İhlâs ve güzel sesle Kur’ân-ı Kerîm okuyanları melekler de dinler. Berâ İbni Âzib-radıyallahü anhümâ- şöyle dedi:

“Bir adam, Kehf süresini okuyordu. Yanında iki uzun iple bağlanmış bir at vardı. O adamın üzerini bir bulut kapladı ve yaklaşmaya başladı. Atı da o buluttan ürkmeye başlamıştı. Sabah olunca, adam Nebî -sallallahü aleyhi ve sellem-’e geldi ve bu durumu O’na anlattı. Bunun üzerine Peygamberimiz:

“O, sekînedir, okuduğun için inmiştir.” buyurdu.(Müslim, Müsâfirîn, 240)

Aynı hâdiseyi daha etraflıca anlatan Ebû Saîd el-Hûdrî rivâyetinin sonunda Rasûl-i Ekrem:

“Bunlar meleklerdir, seni dinliyorlarmış. Eğer okumaya devam etseydin, sabaha kadar seni dinlerler, halk da onları görür, halktan gizlenmezlerdi.” buyurmuştur. (Müslim, Müsâfirîn, 243)

Başka bir hadîs-i şerîfte şöyle buyurulur:

“Sizin en hayırlınız, Kur’ân’ı öğrenen ve öğretenlerinizdir.” (Buhârî, Fezâilû’l-Kur’ân, 21)

Peygamber -sallallahü aleyhi ve sellem- Efendimiz şöyle buyurur:

“İnsanlar içinde gıbta etmeye değer iki kişi vardır: Biri, Cenâb-ı Hakk tarafından Kur’ân’a nâil olan ve Kur’ân’ı gece gündüz okuyan; diğeri Allah tarafından kendisine bol servet ihsân edilen ve gece gündüz Allah yolunda verendir.” (Buhârî, İlim,15)

Kur’ân-ı Kerîm’i çok okumalıdır.

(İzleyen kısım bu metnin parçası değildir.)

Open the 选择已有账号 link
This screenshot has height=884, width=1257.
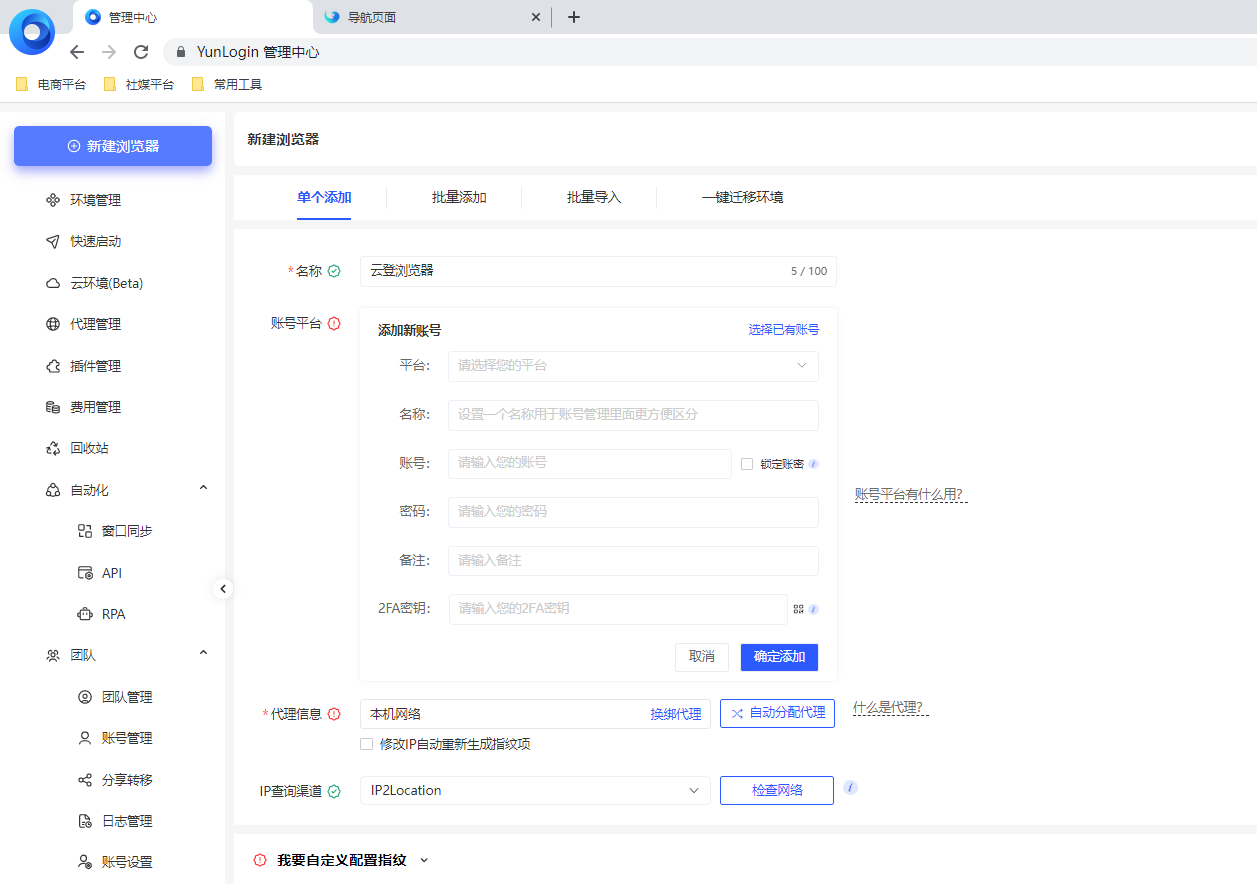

Zirâ kıyâmet gününde okuyanlarına şefâatçı olacaktır. Peygamber -sallallahü aleyhi ve sellem- Efendimiz:

“Kur’ân okuyunuz! Çünkü Kur’ân, kıyâmet gününde kendisini okuyanlara şefâatçı olarak gelecektir.” buyurur.(Müslim, Müsâfirîn, 252)

Bir hadîs-i şerîfte, Kur’ân-ı Kerîm okuyan müslümanlar hakkında şöyle bir benzetme yapılır:

“Kur’ân-ı Kerîm okuyan mümin portakal gibidir: Kokusu hoş, tadı güzeldir. Kur’ân-ı Kerîm okumayan mü’min hurma gibidir: Kokusu yoktur, tadı ise güzeldir. Kur’ân-ı Kerîm okuyan münâfık fesleğen gibidir: Kokusu hoş, fakat tadı acıdır. Kur’ân-ı Kerîm okumayan münâfık Ebû Cehil karpuzu gibidir: Kokusu yoktur ve tadı da acıdır.” (Buhârî, Et’ime, 30)

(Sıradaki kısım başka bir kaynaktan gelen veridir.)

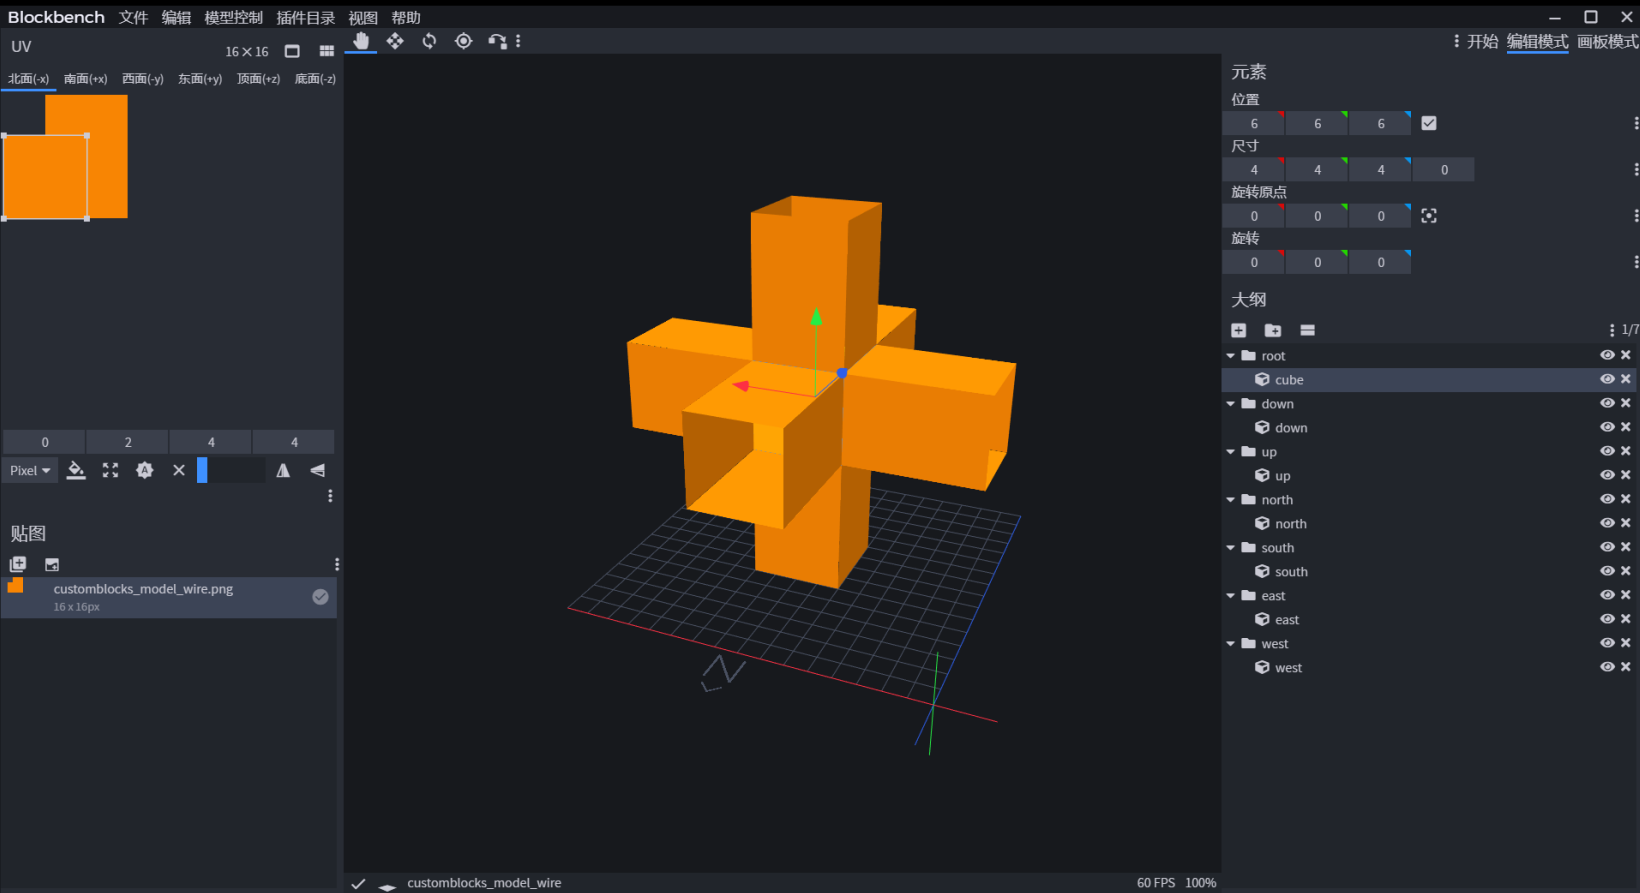Hide the north group visibility

(1607, 499)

Kur’ân-ı Kerîm’i, sesimizi güzelleştirerek okumalıyız. Nitekim hadîs-i şerîfte :

“Kur’ân-ı Kerîm’i sesinizle süsleyiniz!” buyurulur. (Ebû Dâvûd)

Kur’ân-ı Kerîm’i ezberleyen Kur’ân hâfızlarına, cennet ve şefâat müjdesi vardır. Peygamber -sallallahü aleyhi ve sellem- Efendimiz şöyle buyurmuşlardır:

“Kim Kur’ân-ı Kerîm’i okur ve onu güzelce ezberler, helâlini helâl, harâmını harâm kabûl ederse, Allah bu sâyede o kimseyi cennetine sokar. O kişi de kendi âilesinden cehennemi hak etmiş on kişiye şefâat eder.” (Tirmizî, Fezâilü’l-Kur’ân,13)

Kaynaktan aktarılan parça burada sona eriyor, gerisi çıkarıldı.